==== THE DATA ====
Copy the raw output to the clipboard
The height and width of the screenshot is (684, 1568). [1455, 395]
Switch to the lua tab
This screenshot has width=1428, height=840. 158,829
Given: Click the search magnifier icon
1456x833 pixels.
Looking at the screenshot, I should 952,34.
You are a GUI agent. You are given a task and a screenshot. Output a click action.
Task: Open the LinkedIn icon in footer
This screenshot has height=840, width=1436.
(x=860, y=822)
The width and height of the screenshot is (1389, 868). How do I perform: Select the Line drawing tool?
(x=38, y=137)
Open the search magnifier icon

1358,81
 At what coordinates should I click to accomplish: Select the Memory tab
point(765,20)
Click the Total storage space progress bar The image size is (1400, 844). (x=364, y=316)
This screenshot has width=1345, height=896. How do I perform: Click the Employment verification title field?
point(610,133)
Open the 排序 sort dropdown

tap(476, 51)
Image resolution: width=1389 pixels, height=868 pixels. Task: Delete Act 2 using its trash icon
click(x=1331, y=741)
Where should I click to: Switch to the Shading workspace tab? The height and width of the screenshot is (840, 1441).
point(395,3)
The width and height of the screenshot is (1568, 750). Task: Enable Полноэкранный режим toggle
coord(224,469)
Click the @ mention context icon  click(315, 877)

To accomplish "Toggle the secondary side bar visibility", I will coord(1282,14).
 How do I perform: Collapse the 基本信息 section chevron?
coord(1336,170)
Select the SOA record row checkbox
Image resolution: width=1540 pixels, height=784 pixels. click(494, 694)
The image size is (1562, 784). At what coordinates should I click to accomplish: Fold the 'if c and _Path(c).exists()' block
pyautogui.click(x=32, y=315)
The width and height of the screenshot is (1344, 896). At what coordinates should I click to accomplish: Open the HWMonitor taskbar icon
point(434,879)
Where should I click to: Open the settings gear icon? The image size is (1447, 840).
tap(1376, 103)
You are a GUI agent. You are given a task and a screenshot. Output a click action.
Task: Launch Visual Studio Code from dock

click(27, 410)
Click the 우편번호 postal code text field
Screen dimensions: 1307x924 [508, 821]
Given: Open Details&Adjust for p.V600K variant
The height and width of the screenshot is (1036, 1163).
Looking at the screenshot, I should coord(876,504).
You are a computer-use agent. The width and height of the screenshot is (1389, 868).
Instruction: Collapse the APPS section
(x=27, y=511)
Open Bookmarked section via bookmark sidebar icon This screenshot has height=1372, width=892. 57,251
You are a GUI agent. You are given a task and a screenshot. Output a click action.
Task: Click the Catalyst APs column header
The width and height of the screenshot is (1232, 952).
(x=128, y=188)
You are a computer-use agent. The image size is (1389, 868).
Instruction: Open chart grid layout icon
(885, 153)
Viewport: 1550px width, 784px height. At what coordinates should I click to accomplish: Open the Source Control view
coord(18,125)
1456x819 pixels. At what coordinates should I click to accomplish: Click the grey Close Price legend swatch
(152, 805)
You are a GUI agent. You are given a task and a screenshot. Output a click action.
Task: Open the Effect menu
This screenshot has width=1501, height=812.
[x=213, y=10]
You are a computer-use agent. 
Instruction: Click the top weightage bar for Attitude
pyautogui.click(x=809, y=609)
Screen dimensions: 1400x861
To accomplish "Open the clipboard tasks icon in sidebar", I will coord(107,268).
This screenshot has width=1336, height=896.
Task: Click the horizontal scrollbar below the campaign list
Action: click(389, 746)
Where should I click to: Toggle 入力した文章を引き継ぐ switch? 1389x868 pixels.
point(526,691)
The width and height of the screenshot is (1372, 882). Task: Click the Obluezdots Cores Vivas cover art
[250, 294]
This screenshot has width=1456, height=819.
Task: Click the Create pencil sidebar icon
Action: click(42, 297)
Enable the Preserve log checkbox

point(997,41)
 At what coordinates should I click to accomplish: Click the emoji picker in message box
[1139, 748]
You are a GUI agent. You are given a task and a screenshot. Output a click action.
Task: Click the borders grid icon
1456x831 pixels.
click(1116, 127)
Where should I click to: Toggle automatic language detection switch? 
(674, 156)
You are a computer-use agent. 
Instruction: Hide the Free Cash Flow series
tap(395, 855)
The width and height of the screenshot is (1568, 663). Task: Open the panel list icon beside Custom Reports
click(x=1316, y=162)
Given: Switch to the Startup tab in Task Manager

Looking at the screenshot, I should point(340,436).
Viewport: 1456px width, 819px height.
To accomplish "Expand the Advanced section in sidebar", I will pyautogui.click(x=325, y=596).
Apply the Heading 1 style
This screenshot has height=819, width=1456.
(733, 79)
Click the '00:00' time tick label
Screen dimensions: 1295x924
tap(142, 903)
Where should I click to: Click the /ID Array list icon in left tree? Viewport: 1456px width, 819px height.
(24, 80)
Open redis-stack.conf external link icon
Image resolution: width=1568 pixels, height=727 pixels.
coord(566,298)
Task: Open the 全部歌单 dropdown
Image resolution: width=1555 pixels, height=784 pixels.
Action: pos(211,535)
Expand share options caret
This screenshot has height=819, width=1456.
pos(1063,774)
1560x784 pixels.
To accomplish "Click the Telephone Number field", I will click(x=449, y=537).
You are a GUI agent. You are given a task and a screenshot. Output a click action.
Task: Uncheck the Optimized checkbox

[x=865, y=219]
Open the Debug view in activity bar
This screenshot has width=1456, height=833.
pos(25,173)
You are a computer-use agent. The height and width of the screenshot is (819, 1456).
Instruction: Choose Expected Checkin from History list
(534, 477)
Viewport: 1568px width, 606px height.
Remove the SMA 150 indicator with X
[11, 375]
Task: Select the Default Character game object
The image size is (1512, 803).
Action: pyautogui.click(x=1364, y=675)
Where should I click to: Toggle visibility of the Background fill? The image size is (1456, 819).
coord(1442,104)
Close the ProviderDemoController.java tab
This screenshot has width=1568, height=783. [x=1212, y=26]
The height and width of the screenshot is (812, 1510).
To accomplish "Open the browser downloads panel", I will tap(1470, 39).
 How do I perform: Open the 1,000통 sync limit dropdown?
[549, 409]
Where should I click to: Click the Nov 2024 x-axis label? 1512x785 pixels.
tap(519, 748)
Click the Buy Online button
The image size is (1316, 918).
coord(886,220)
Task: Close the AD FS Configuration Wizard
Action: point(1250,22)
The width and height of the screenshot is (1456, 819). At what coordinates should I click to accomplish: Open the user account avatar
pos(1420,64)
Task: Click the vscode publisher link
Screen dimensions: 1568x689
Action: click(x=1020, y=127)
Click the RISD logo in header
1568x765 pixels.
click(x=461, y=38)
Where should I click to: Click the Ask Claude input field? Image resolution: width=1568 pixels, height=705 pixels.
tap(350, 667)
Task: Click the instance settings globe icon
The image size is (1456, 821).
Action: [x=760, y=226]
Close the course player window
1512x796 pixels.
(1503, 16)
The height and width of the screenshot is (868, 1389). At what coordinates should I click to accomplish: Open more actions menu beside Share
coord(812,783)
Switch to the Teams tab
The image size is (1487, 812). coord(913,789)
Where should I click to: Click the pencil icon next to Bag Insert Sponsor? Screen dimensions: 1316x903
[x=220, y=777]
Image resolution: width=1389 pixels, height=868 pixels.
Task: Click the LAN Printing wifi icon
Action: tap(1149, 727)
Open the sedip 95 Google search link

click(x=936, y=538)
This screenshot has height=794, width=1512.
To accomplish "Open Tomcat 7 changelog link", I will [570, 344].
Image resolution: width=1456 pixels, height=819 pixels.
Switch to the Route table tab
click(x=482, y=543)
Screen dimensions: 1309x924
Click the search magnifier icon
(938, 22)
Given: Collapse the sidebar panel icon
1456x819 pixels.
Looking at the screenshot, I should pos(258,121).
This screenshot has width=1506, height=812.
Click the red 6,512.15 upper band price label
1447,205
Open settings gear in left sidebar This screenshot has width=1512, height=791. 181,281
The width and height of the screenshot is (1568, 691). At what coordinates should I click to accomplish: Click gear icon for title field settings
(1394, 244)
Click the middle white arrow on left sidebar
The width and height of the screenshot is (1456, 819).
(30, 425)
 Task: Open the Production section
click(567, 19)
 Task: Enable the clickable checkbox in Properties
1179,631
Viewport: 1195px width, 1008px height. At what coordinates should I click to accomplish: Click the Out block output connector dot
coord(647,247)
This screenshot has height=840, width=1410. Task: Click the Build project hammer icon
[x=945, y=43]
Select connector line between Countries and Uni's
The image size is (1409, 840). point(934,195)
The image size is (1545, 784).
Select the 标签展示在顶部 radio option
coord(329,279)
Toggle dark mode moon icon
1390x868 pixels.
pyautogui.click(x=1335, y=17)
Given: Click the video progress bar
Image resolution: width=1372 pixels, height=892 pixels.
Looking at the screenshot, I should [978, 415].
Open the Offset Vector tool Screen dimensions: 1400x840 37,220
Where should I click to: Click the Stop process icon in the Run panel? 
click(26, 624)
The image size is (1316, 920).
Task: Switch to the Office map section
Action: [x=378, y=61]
====
- _THE TASK_
Every line of the entries that includes "computer" must be copied into the answer.

- _YOUR RESPONSE_
You are a computer-use agent. The width and height of the screenshot is (1389, 868).
You are a computer-use agent. The image size is (1389, 868).
You are a computer-use agent. 
You are a computer-use agent. 
You are a computer-use agent. The height and width of the screenshot is (819, 1456).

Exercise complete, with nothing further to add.